Claudette was charged with violating segregation laws, disturbing the peace and assaulting a police officer. She pleaded not guilty but was convicted.
In Montgomery, there were several women who refused to give up their seats to white people on the same bus system. Those women were fined, and their stories were never told, but Claudette Colvin was the first to really challenge the law. Her story made a few local papers.
The fact is the actions that Colvin took planted the seed for the Montgomery Bus Boycott later that year and provided the legal foundations to challenge transportation segregation laws in federal court.
Face of the movement wanted
Colvin’s plight caught the attention of local Black leaders, who helped secure legal representation. When Colvin’s case was appealed to the Montgomery Circuit Court on 6 May 1955, the charges of disturbing the peace and violating the segregation laws were dropped, although her conviction for assaulting a police officer was upheld.
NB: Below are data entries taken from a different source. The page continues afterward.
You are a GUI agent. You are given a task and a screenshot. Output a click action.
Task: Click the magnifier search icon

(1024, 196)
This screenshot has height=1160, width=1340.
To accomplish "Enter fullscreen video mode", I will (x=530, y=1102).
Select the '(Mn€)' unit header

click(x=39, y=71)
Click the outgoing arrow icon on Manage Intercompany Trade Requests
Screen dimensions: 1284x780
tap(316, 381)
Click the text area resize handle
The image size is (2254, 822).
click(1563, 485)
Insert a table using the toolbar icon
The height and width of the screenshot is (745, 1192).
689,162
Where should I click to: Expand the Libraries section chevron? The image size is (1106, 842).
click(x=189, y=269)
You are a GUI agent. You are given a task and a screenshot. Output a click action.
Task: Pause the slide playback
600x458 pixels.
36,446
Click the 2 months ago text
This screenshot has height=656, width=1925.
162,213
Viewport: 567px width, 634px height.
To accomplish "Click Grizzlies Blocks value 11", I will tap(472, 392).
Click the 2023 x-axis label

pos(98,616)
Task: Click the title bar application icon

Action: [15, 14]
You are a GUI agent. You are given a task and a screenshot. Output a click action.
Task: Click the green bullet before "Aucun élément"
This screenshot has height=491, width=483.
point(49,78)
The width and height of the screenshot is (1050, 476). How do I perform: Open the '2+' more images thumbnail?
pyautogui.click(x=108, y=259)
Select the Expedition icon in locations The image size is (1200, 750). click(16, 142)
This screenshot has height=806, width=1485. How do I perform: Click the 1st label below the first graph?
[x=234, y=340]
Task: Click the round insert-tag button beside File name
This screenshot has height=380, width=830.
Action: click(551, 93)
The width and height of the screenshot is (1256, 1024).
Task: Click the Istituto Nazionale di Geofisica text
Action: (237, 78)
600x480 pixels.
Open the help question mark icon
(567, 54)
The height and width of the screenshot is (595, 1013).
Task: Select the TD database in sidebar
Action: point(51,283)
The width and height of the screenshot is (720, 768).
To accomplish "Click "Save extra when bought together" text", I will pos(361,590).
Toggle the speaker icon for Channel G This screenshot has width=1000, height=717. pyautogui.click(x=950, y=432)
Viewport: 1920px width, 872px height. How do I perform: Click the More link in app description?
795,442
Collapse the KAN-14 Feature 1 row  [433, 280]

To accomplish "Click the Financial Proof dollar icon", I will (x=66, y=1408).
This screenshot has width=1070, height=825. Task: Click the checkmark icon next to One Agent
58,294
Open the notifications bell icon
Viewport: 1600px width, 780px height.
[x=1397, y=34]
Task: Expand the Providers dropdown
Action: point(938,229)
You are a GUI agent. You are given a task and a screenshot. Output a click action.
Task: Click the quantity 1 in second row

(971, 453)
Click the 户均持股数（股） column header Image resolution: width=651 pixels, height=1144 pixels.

The leaders thought about using her example as a symbol for a city-wide bus boycott but felt that she was too young to function as the rallying figure for what was certain to be an intense movement. When Colvin became pregnant for an older man later that summer, it presumably confirmed the sentiment that she was the wrong person for the moment.
Nine months after Claudette Colvin refused to give up her seat, Rosa Parks became the “right person” on 1 December.
On the night of Parks’ arrest, the Women’s Political Council (WPC), a group of Black women working for civil rights, began circulating flyers calling for a boycott of the bus system. Soon afterwards, on 5 December, 40,000 Black bus passengers boycotted the system, and that afternoon, Black leaders met to form the Montgomery Improvement Association (MIA), electing a young pastor, Martin Luther King Jr, as their president.
Lawsuit – Browder v. Gayle
In early 1957, the NAACP asked Colvin to join a lawsuit alongside four other women who experienced similar mistreatment on a bus. They were Susie McDonald, Aurelia Browder, Mary Louise Smith and Jeanetta Reese. The four were named plaintiffs in Browder v. Gayle, a federal lawsuit that challenged the constitutionality of Montgomery’s segregation laws. Jeanetta Reese later resigned from the case.
Browder v. Gayle went all the way to the Supreme Court, where the justices found that Montgomery’s bus segregation was in violation of the Fourteenth Amendment. This was a significant civil rights victory, and yet history forgot the part Claudette Colvin played until she and her family decided to fight for recognition in the early 2000s.
Recognition for Claudette Colvin
In 2017, the city of Montgomery, Alabama, declared 2 March Claudette Colvin Day.
In 2019 a statue of Rosa Parks was unveiled in Montgomery, Alabama, and four granite markers were also unveiled near the statue on the same day to honour Colvin and the three other plaintiffs in Browder v. Gayle.